Softpedia, open code because a large number of devices can be found on the Internet, it is highly vulnerable to network attacks.

Therefore, Cisco recommends that is responsible for the management of these devices is best placed behind a firewall device.

比雅虎泄露更严重！

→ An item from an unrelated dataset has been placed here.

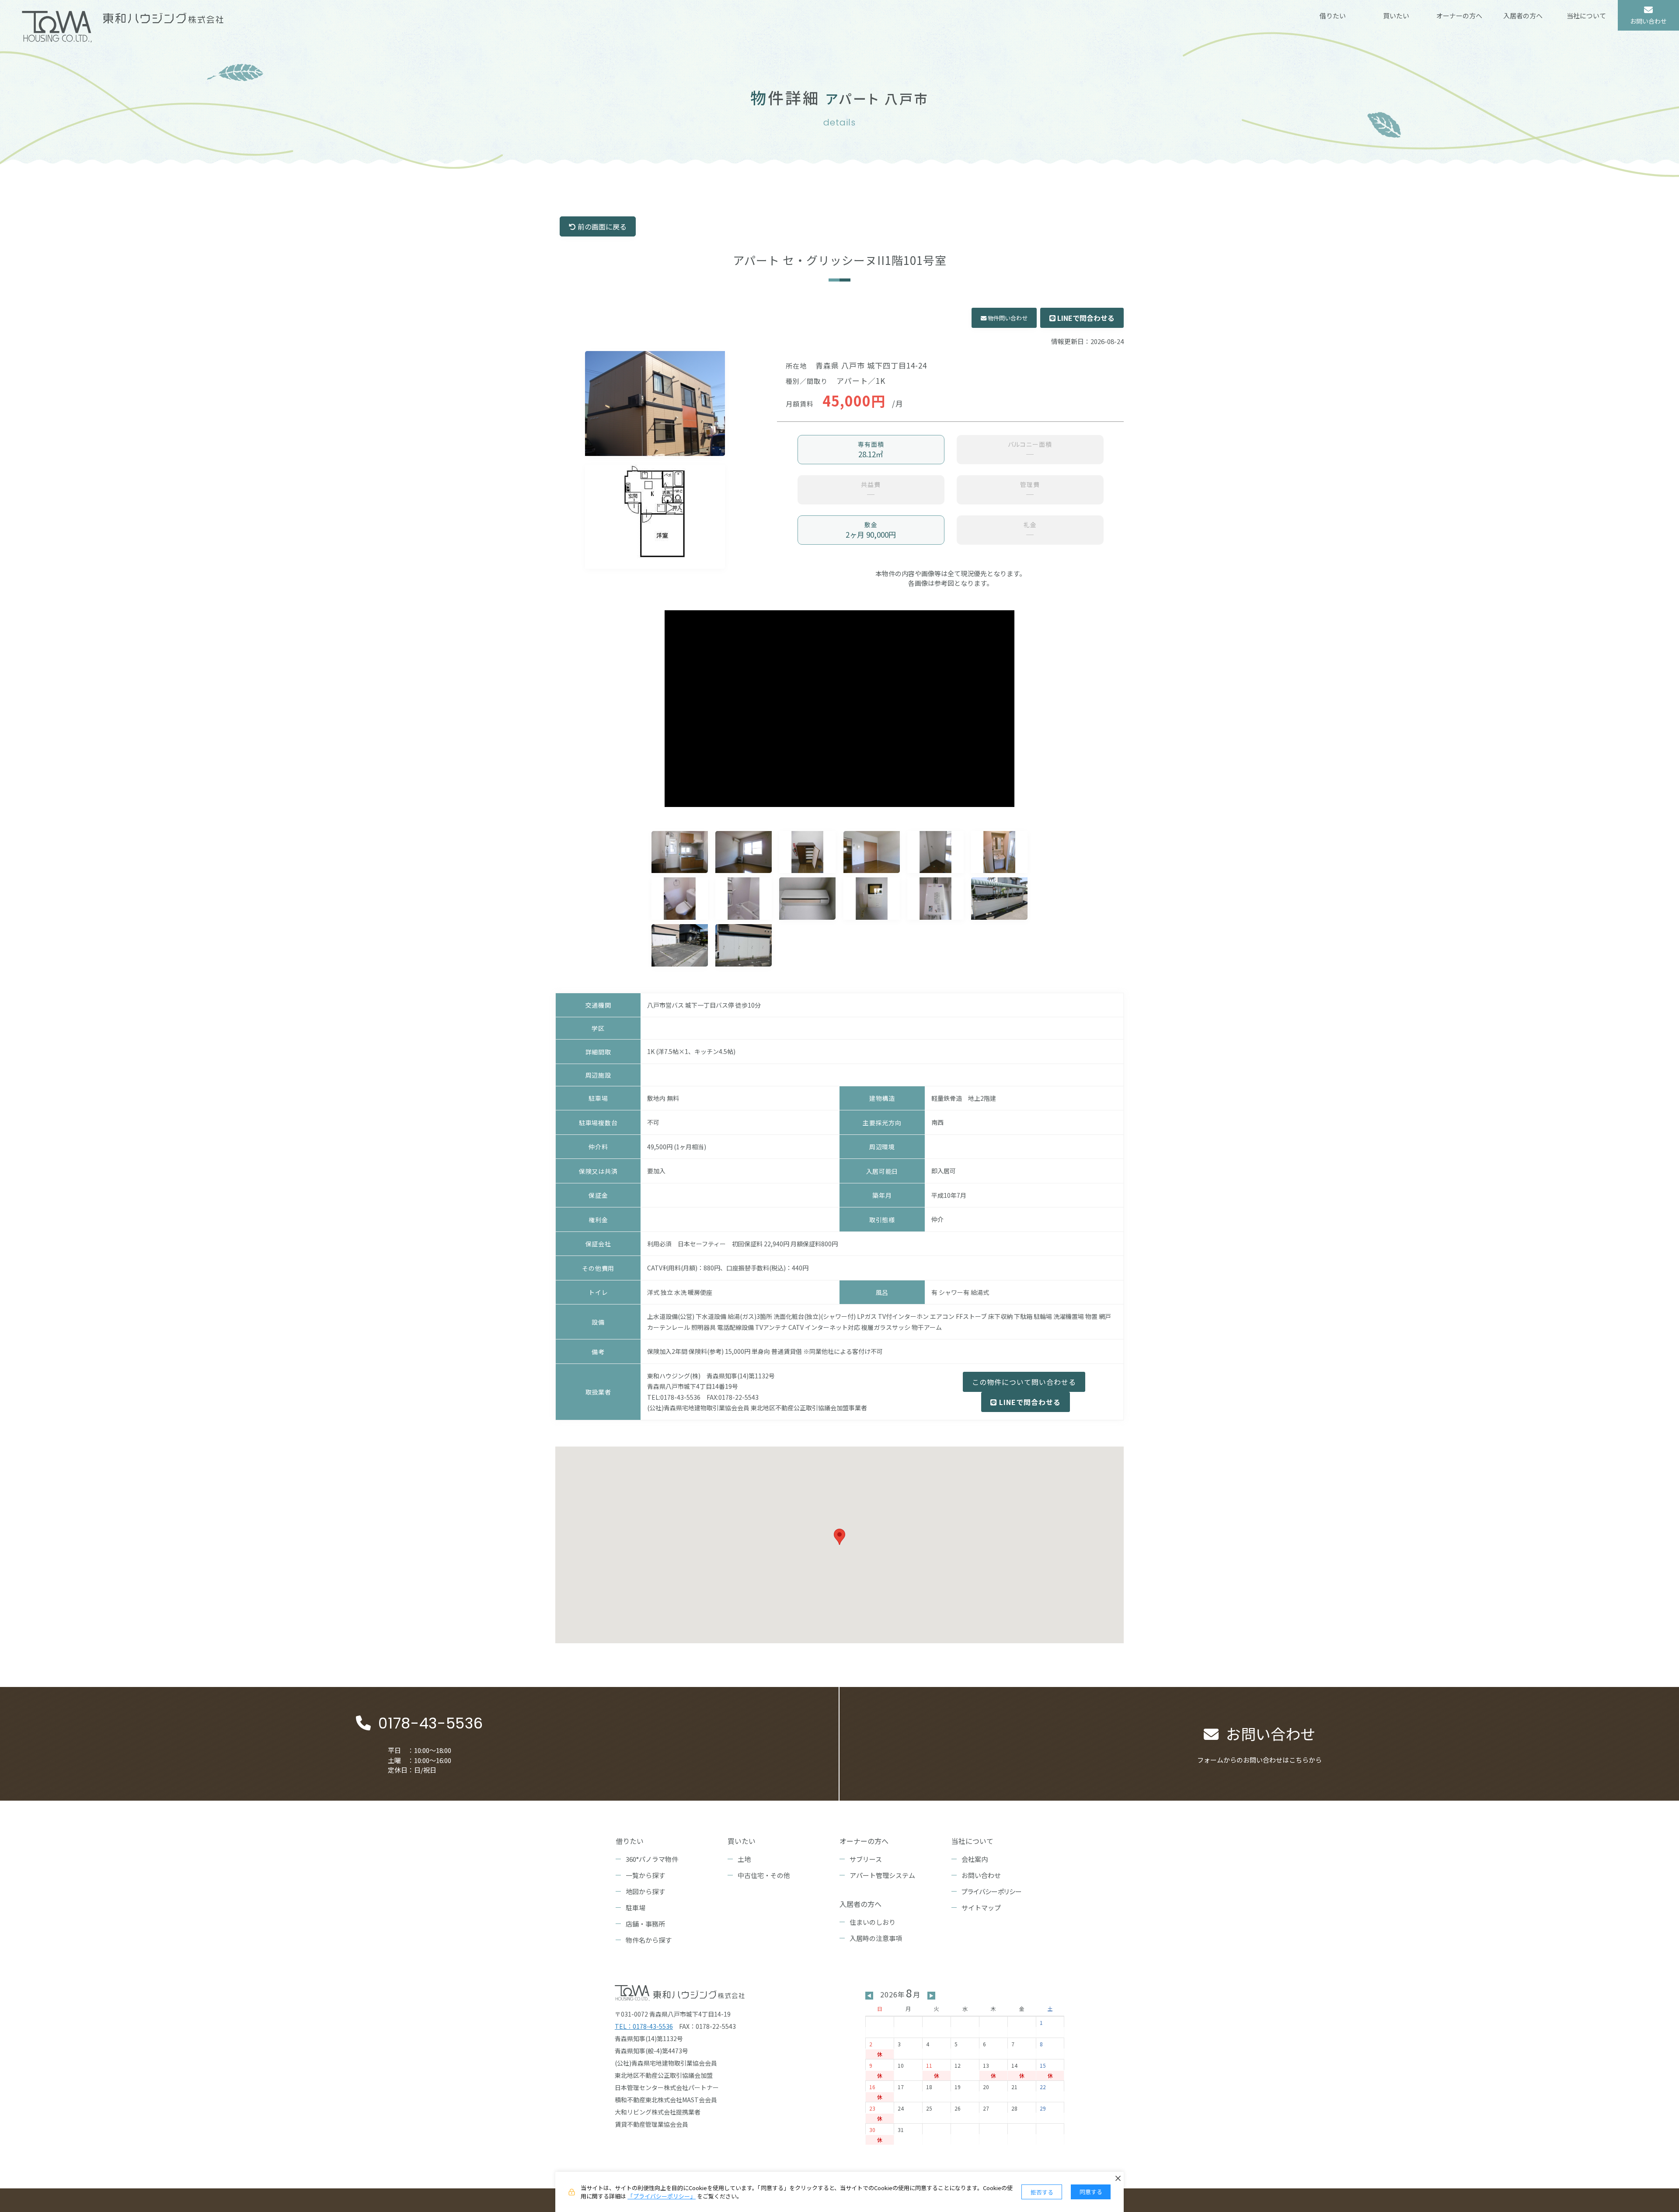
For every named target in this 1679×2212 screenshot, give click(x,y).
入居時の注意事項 (876, 1938)
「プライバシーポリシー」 (661, 2196)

85万台思科设备被曝高危漏洞 - 思科 - IT资讯

在雅虎遭遇史上最大规模的单一网站泄露事件后，黑客余弦曾评论：

比起雅虎被泄露5亿账号信息来说，更值得关注的是思科相关设备在处理IKEv1数据包存在严重缺陷导致攻击者可以直接远程获取内存里的隐私信息（这个过程类似两年多前席卷全球的“心脏出血”）。

这个线索之前就在NSA方程式组织被泄露的利用代码里躺着，代号为“BENIGNCERTAIN”（思科认为这次漏洞类似“BENIGNCERTAIN”），看来大家的警觉性还是比较滞后，估计是因为之前只觉得“BENGINCERTAIN”影响的是上古时代的思科PIX设备...

目前，全球近86万思科设备受这个漏洞影响，高危！

Shadowserver团队的这次深挖研究很赞。

而据外媒softpedia报道，从最近一次对思科网络设备的扫描发现，全球仍有几十万台设备未打上安全补丁，这些设备将面临被攻击者从内存中检索数据的安全隐患。

思科公司最近承认了这一事实：网上有一个不具名的黑客团体发布了一款网络攻击套件，该攻击套件此前被认为仅对印象旧款（已停产的）PIX固件产生影响，但现在发现它还波及其他新型号。

这款工具名为“BENINGCERTAIN”，于今年8月由一群名为The Shadow Brokers团体泄露，该团体还同时发布了数十款攻击工具，他们声称这些都是从黑客组织方程式获取，众所周知，黑客组织方程式与NSA有着说不清道不明的关系。

BENINGCERTAIN从思科设备上提取VPN密钥

据LulzSec黑客团体联合创始人tFlow（即Mustafa AL-Bassam）的最初分析，有人可以利用BENINGCERTAIN来提取思科PIX防火墙上的虚拟专用网（VPN）密钥。

上周，也就是BENINGCERTAIN泄露一个月后，思科公司宣布，这款工具同样影响当前运行IOS（即互联网操作系统，思科公司为其网络设备开发的操作维护系统）、IOS XE、IOS XR软件的设备。

在softpedia发文时，依然没有针对BENINGCERTAIN（Pix Pocket）的有效补丁发布。

研究者利用IKE固件发现受威胁设备

在技术层面上，漏洞CVE-2016-6415利用了思科防火墙固件中处理IKEv1和IKEv2（互联网密钥交换）数据包的一个漏洞。

在思科工程师的帮助下，Shadowserver基金对可能受到该漏洞威胁的思科设备进行了全网扫描。思科公司表示：

我们正在查询所有通过专门制作的、带有64比特ISAKMP数据包的、没有互联网防火墙的IPv4地址计算机，并捕获它们的响应。

超85万台设备暴露在线上

根据Shadowserver基金在9月25日（00:12GMT）发布的扫描结果，目前仍有850803台受到该漏洞威胁的思科设备在线上，其中，超过25万台在美国，其他分布在俄罗斯、英国、德国、加拿大。

softpedia称，因为大量设备的公开代码可以在网上查到，所以极易遭受企业网络攻击。

所以，此前思科公司建议，负责这些设备的网管最好把将设备置于防火墙后。